Cerró la tapa de golpe.
El corazón se le salía del pecho. Estaba cubierto de sudor.
Necesitaba un cigarrillo.
Tenía que pensar con mucha, mucha calma.
Encendió un cigarrillo y se lo fumó lentamente, pensando. Pensando. Pensando.
El nombre de la chica estaba por todas partes. La Policía la buscaba por toda la ciudad. Por todo Sussex.
Estaba temblando.
«¡Estúpida! ¡Mira que quitarme el pasamontañas!»
«Mira lo que has hecho. ¡Lo que nos has hecho a los dos!»
No debían encontrarla. Si encontraban el cuerpo, sabrían quién era. Tenían todo tipo de métodos. Todo tipo de artilugios científicos. Si la encontraban, sería cuestión de tiempo hasta que dieran con él.
Por lo menos, si la mantenía fría, evitaría el olor que había empezado a desprender. Las cosas congeladas no huelen. Así que ahora tenía tiempo. Una opción era dejarla ahí, pero era peligroso. La Policía había sacado en los periódicos que estaban buscando una furgoneta blanca. Alguien podría haber visto la suya. Alguien podría decirles que había una furgoneta blanca que a veces entraba y salía de allí.
Tenía que deshacerse de ella.
Tirarla al mar era una opción, pero el mar podía devolverla a la orilla. Si cavaba una tumba en un bosque, algún perro podía detectar el olor. Tenía que encontrar un lugar donde no hubiera perros que pudieran olisquear.
Un lugar donde nadie fuera a curiosear.
Capítulo 46
Quizá, después de todo, aquello no hubiera sido tan buena idea, pensó Mandy, a la que de pronto le había abandonado el valor, en el momento que entregaba la ficha al hombre de la entrada a la atracción del Tren Fantasma.
– ¿Da miedo? -le preguntó.
Era un chico joven y atractivo, con acento extranjero. Quizás español, pensó.
– No, no mucho. ¡Solo un poco! -dijo él, sonriendo-. Está bien.
– ¿Sí?
El asintió.
Subida a sus tacones, se encaminó por la pasarela hasta el primer coche. Era como una bañera victoriana de madera sobre unas ruedas de goma. Se subió tambaleándose, con el corazón en la garganta, y se sentó. Dejó el bolso a su lado.

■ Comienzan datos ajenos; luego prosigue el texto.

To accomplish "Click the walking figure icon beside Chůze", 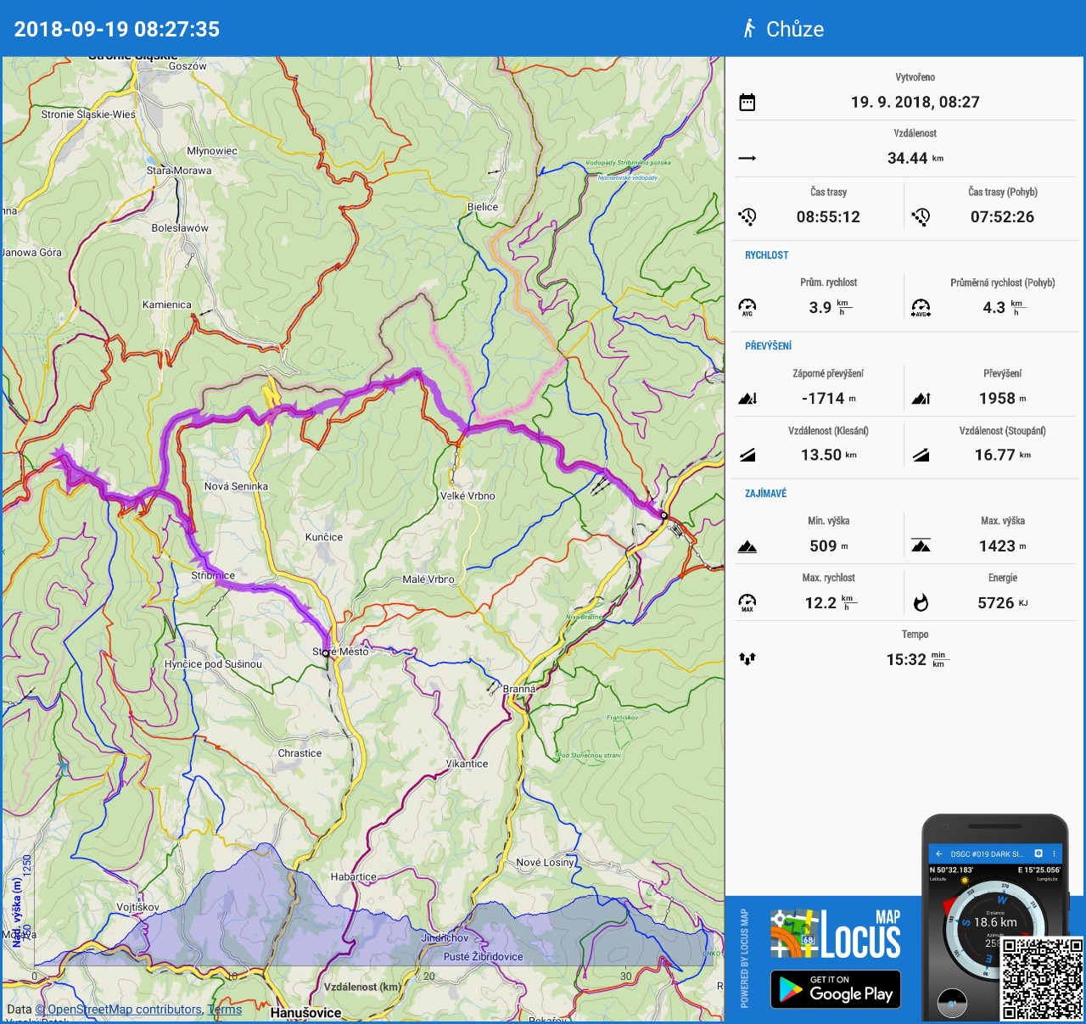I will [749, 29].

– Lo siento, no puedes llevar el bolso. Yo te lo cuido.
De mala gana accedió. Entonces él bajó la barra de seguridad y la ajustó. Ya no había vuelta atrás.
– ¡Sonríe! -dijo él-. ¡Diviértete! Está bien, de verdad.
«Mierda», pensó ella. Entonces llamó a sus amigas:
– ¡Char! ¡Karen!
Pero el viento se llevó sus palabras. El vagón avanzó con un traqueteo, dando un golpe contra una puerta doble y sumiéndose en la oscuridad. Las puertas se cerraron violentamente tras ella y la oscuridad se hizo completa. A diferencia del aire húmedo del exterior, allí era seco y olía un poco a circuitos eléctricos recalentados y a polvo.